[Stated problem]: Render each line of the material below as a Markdown table with two columns, Row and Line, numbering the rows in order and omitting blank lines.

[Provided material]:
***

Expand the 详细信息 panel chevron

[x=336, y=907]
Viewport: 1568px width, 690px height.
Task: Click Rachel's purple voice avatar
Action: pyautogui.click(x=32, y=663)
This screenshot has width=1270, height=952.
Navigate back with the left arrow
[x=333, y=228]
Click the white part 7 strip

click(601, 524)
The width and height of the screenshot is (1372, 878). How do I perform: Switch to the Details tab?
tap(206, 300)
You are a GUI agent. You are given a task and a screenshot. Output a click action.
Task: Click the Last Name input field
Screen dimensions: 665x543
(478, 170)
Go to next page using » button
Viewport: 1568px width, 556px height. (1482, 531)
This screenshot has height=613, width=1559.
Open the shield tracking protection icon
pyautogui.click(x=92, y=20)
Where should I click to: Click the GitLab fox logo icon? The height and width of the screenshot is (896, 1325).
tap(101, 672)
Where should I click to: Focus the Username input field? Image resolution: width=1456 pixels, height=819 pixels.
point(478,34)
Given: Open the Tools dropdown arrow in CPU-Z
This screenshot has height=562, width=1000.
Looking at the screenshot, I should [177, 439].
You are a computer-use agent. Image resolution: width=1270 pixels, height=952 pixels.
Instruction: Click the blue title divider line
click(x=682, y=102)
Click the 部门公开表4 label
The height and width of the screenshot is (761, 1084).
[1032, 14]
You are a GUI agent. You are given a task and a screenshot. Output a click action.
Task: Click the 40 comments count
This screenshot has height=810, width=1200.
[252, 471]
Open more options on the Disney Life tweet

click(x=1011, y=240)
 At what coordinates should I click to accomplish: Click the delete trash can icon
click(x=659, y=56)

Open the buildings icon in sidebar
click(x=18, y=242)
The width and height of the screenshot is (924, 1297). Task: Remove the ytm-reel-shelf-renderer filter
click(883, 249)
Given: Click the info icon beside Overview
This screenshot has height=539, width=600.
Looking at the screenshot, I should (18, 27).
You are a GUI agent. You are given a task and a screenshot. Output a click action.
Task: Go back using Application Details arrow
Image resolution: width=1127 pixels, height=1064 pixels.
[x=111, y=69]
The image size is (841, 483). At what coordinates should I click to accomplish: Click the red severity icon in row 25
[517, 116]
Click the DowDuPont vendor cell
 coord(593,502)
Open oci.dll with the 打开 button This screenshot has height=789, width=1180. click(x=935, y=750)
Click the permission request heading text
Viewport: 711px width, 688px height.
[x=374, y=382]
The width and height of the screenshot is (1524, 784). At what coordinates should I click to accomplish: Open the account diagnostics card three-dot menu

***

[The reply]:
| Row | Line |
|---|---|
| 1 | Expand the 详细信息 panel chevron |
| 2 | [x=336, y=907] |
| 3 | Viewport: 1568px width, 690px height. |
| 4 | Task: Click Rachel's purple voice avatar |
| 5 | Action: pyautogui.click(x=32, y=663) |
| 6 | This screenshot has width=1270, height=952. |
| 7 | Navigate back with the left arrow |
| 8 | [x=333, y=228] |
| 9 | Click the white part 7 strip |
| 10 | click(601, 524) |
| 11 | The width and height of the screenshot is (1372, 878). How do I perform: Switch to the Details tab? |
| 12 | tap(206, 300) |
| 13 | You are a GUI agent. You are given a task and a screenshot. Output a click action. |
| 14 | Task: Click the Last Name input field |
| 15 | Screen dimensions: 665x543 |
| 16 | (478, 170) |
| 17 | Go to next page using » button |
| 18 | Viewport: 1568px width, 556px height. (1482, 531) |
| 19 | This screenshot has height=613, width=1559. |
| 20 | Open the shield tracking protection icon |
| 21 | pyautogui.click(x=92, y=20) |
| 22 | Where should I click to: Click the GitLab fox logo icon? The height and width of the screenshot is (896, 1325). |
| 23 | tap(101, 672) |
| 24 | Where should I click to: Focus the Username input field? Image resolution: width=1456 pixels, height=819 pixels. |
| 25 | point(478,34) |
| 26 | Given: Open the Tools dropdown arrow in CPU-Z |
| 27 | This screenshot has height=562, width=1000. |
| 28 | Looking at the screenshot, I should [177, 439]. |
| 29 | You are a computer-use agent. Image resolution: width=1270 pixels, height=952 pixels. |
| 30 | Instruction: Click the blue title divider line |
| 31 | click(x=682, y=102) |
| 32 | Click the 部门公开表4 label |
| 33 | The height and width of the screenshot is (761, 1084). |
| 34 | [1032, 14] |
| 35 | You are a GUI agent. You are given a task and a screenshot. Output a click action. |
| 36 | Task: Click the 40 comments count |
| 37 | This screenshot has height=810, width=1200. |
| 38 | [252, 471] |
| 39 | Open more options on the Disney Life tweet |
| 40 | click(x=1011, y=240) |
| 41 |  At what coordinates should I click to accomplish: Click the delete trash can icon |
| 42 | click(x=659, y=56) |
| 43 | Open the buildings icon in sidebar |
| 44 | click(x=18, y=242) |
| 45 | The width and height of the screenshot is (924, 1297). Task: Remove the ytm-reel-shelf-renderer filter |
| 46 | click(883, 249) |
| 47 | Given: Click the info icon beside Overview |
| 48 | This screenshot has height=539, width=600. |
| 49 | Looking at the screenshot, I should (18, 27). |
| 50 | You are a GUI agent. You are given a task and a screenshot. Output a click action. |
| 51 | Task: Go back using Application Details arrow |
| 52 | Image resolution: width=1127 pixels, height=1064 pixels. |
| 53 | [x=111, y=69] |
| 54 | The image size is (841, 483). At what coordinates should I click to accomplish: Click the red severity icon in row 25 |
| 55 | [517, 116] |
| 56 | Click the DowDuPont vendor cell |
| 57 |  coord(593,502) |
| 58 | Open oci.dll with the 打开 button This screenshot has height=789, width=1180. click(x=935, y=750) |
| 59 | Click the permission request heading text |
| 60 | Viewport: 711px width, 688px height. |
| 61 | [x=374, y=382] |
| 62 | The width and height of the screenshot is (1524, 784). At what coordinates should I click to accomplish: Open the account diagnostics card three-dot menu |